Each line of the entries that mentions the string "heading" needs to be reported.

Saved entries:
*** Block opens ***

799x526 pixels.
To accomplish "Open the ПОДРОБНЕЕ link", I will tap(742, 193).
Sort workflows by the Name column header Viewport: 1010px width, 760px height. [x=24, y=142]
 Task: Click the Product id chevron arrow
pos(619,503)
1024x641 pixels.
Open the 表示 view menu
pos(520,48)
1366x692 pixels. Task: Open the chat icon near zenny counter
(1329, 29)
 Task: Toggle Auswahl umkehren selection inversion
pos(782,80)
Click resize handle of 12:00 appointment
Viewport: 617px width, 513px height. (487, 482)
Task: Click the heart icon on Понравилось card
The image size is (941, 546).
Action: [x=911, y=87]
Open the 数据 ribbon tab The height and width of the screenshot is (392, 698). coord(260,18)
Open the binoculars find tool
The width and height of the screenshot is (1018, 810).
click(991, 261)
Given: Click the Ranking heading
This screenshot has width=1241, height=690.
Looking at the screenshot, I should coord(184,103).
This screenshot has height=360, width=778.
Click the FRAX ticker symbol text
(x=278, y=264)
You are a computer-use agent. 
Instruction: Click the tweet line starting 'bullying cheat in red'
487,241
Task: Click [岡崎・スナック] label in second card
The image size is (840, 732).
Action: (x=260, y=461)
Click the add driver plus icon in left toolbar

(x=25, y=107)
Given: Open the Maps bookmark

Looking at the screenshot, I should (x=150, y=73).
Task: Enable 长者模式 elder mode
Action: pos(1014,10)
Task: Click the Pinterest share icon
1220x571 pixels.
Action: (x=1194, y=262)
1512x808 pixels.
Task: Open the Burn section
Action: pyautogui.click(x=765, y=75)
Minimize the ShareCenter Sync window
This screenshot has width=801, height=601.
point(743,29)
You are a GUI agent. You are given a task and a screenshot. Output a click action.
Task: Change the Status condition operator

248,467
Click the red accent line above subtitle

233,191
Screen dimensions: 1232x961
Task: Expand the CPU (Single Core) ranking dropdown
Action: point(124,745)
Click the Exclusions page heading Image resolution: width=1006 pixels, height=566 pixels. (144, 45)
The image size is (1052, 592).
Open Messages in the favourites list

*** Block closes ***

**TASK OUTPUT**
Given: Click the Ranking heading
Click the Exclusions page heading Image resolution: width=1006 pixels, height=566 pixels. (144, 45)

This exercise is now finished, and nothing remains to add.